Q4/F24; MARGINS EXCEED PRE-PANDEMIC WITH MORE TO COME
THE TD COWEN INSIGHT
Heroux-Devtek reported Q4/F24 adjusted EBITDA of $33.1 million, compared to our forecast/consensus of $28.2/$26.3 million. Diluted EPS of $0.49 compared to our forecast/ consensus of $0.33/$0.31. Strong Q4/F24 margins and a growing realization by the equity market that margins will likely exceed historical peak quicker-than-previously expected should drive shares higher, in our view.
Impact: POSITIVE
We are maintaining our BUY recommendation and increasing our target to $28.00
from $23.00. Our target increase reflects higher forecast EBITDA and EPS due to the carryforward of a portion of the stronger-than-forecast Q4/F24 Civil revenue and consolidated margin. Our outlook for stronger gross margin without a corresponding increase in D&A and/or interest drives significantly higher EPS estimates. In our view, Heroux-Devtek has always been viewed (correctly) by the equity market as a very
strong aerospace supplier. This has resulted in few periods of sentiment driven multiple compression. Regardless, we think the outlook for strong organic growth driven by both revenue and relatively low-risk margin expansion, combined with our expectation for excess capital in coming years (total debt-EBITDA below 2x by end of F2025), could bias its valuation (and our target) multiples higher in the coming years.

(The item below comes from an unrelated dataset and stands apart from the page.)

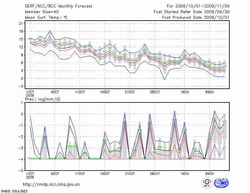The height and width of the screenshot is (193, 250).
Task: Click the -5 label on precipitation y-axis
Action: click(22, 171)
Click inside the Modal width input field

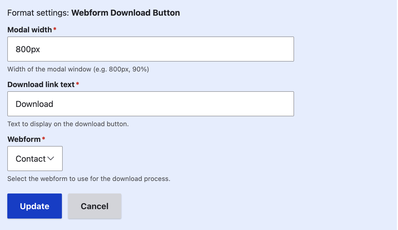(150, 49)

Heroux-Devtek reported impressive Q4/F24 results with EBITDA margin reaching 18.0% compared to its pre-pandemic (Q4/F19) margin of 16.4%. Civil revenue strength, pricing initiatives, and production efficiencies continue to be the driver of margin expansion. Based on past capacity investments, including that related to the 777 program, we believe the company can increase production throughput without the need for deploying incremental capital above (the very manageable in our view) 4-5% of revenue indicated by management. This combined with strong anticipated earning growth driven by 777 production (TD assumes 777 rate increases at 30% CAGR 2024-2026), ramp-up in other civil programs, and the increasing revenue from recently awarded new business jet and defence platforms, provides a compelling multi-year FCF outlook for the company, in our view.
We forecast CAGRs of 8%, 17%, and 25% in revenue, adjusted EBITDA, and EPS, respectively, from F2024-F2026. This growth profile, combined with an acquisition-minded management team, strong FCF, improving return on capital, and strong cyclical backdrop, are expected to drive Heroux-Devtek shares significantly higher, in our view.